Créé en 1972, ce fabricant de connectiques pour l'informatique ressent particulièrement les fluctuations du prix du plastique, "qui nécessite du pétrole pour sa fabrication", et de la galvanisation, procédé consistant à protéger les composants métalliques contre la corrosion "dont les coûts ont énormément augmenté à Taïwan".

Autre difficulté: l'approvisionnement en naphta, issu du raffinage de pétrole. "Il est plus difficile de se procurer des plastiques d'emballages", dit ainsi Mme Huang, qui assure que ses clients sont compréhensifs s'il y a des hausses de prix à passer.

- Activités en attente -

Un autre industriel asiatique confirme, ayant demandé à ne pas être cité nommément, "des difficultés à se procurer ce qui est dérivé du naphta, ce qui oriente les prix à la hausse".

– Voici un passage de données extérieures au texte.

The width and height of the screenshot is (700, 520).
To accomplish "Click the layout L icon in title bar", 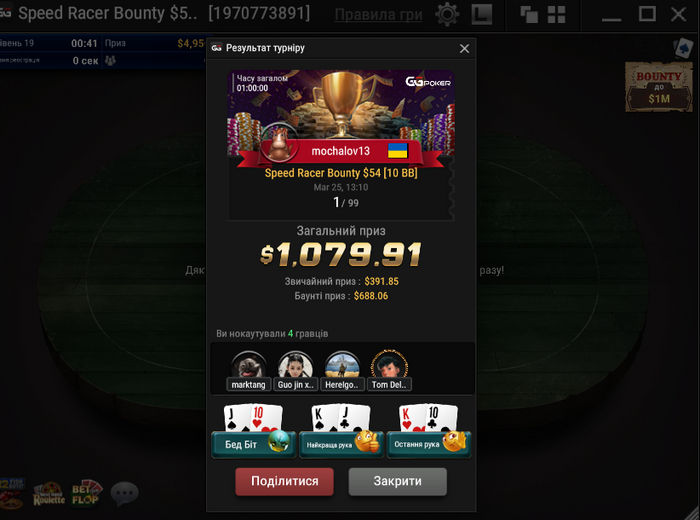I will tap(482, 14).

Spécialiste du laiton, le métallurgiste indien Ashwani Metals a quant à lui dû mettre certaines de ses activités fortement consommatrices d'énergie en attente, comme la fonderie.

"Le gouvernement indien a priorisé les usages domestiques du gaz liquéfié (GNL)", très utilisé pour la cuisine par exemple, expose K. Nagaraj, directeur général de l'entreprise créée en 1963. "Ce n'est que s'il y a un surplus disponible qu'il peut être utilisé par l'industrie."

Sa production fonctionne "à environ 80%", explique-t-il, avertissant qu'il peut y avoir "deux à quatre semaines de retard dans les livraisons à destination de l'Europe" en raison de difficultés dans le transport.

"Mais nous n'augmentons pas nos prix parce que le prix du gaz n'a pas varié, c'est un sujet d'approvisionnement. Et puis, nos clients ne sont pas toujours désireux de nous donner plus!", sourit le dirigeant moustachu, espérant une résolution rapide du conflit.

Quelques stands plus loin, Neo Niu assure à l'AFP ne ressentir qu'un impact "très léger" sur l'activité de son entreprise, STT Bearings.

"Les prix du transport ont augmenté mais les produits que nous expédions sont très légers", explique le jeune Chinois en montrant les minuscules roulements à billes qu'il produit à Suzhou, près de Shanghai. "En conséquence, cela ne pèse pas sur nos coûts".

La production des minuscules pièces utilisées dans les drones, les véhicules électriques, les climatiseurs ou les data centers n'est pas touchée par les fluctuations du prix des hydrocarbures, car elle se fait grâce à l'électricité.

"Nous avons beaucoup de sources d'approvisionnement en électricité, l'eau, le vent, le soleil, le nucléaire", énumère le Chinois présent à Paris pour chercher des distributeurs en France de ses produits. "Donc nous ne dépendons pas du pétrole".